Counting and packing Hamilton cycles in dense graphs and oriented graphs

TL;DR

This paper introduces a new method based on permanent estimates for counting and packing Hamilton cycles in dense graphs and oriented graphs, extending previous results and proving new extremal bounds.

Contribution

It develops a general approach for Hamilton cycle enumeration and packing, extending known results and proving new extremal theorems in dense graphs and oriented graphs.

Findings

Nearly $cn$-regular oriented graphs with $c>3/8$ contain exponentially many Hamilton cycles.

Graphs with minimum degree above half the vertices contain many edge-disjoint Hamilton cycles.

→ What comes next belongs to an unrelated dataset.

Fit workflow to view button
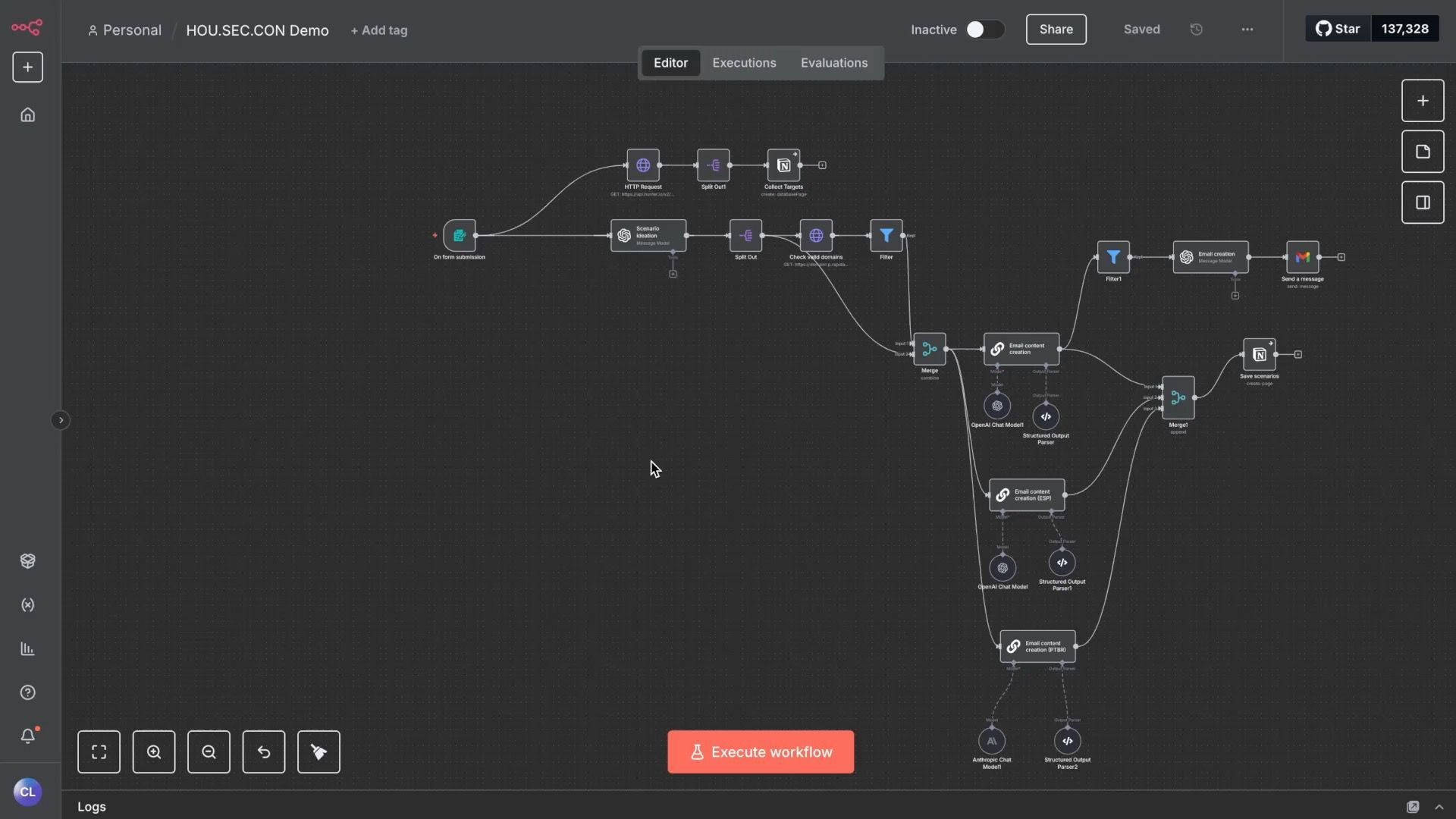Image resolution: width=1456 pixels, height=819 pixels. click(x=99, y=752)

The results extend and generalize previous conjectures and theorems in Hamilton cycle enumeration.

Abstract

We present a general method for counting and packing Hamilton cycles in dense graphs and oriented graphs, based on permanent estimates. We utilize this approach to prove several extremal results. In particular, we show that every nearly $cn$-regular oriented graph on $n$ vertices with $c>3/8$ contains $(cn/e)^n(1+o(1))^n$ directed Hamilton cycles. This is an extension of a result of Cuckler, who settled an old conjecture of Thomassen about the number of Hamilton cycles in regular tournaments. We also prove that every graph $G$ on $n$ vertices of minimum degree at least $(1/2+\varepsilon)n$ contains at least $(1-\varepsilon)\textrm{reg}_{even}(G)/2$ edge-disjoint Hamilton cycles, where $\reg(G)$ is the maximum \emph{even} degree of a spanning regular subgraph of $G$. This establishes an approximate version of a conjecture of K\"uhn, Lapinskas and Osthus.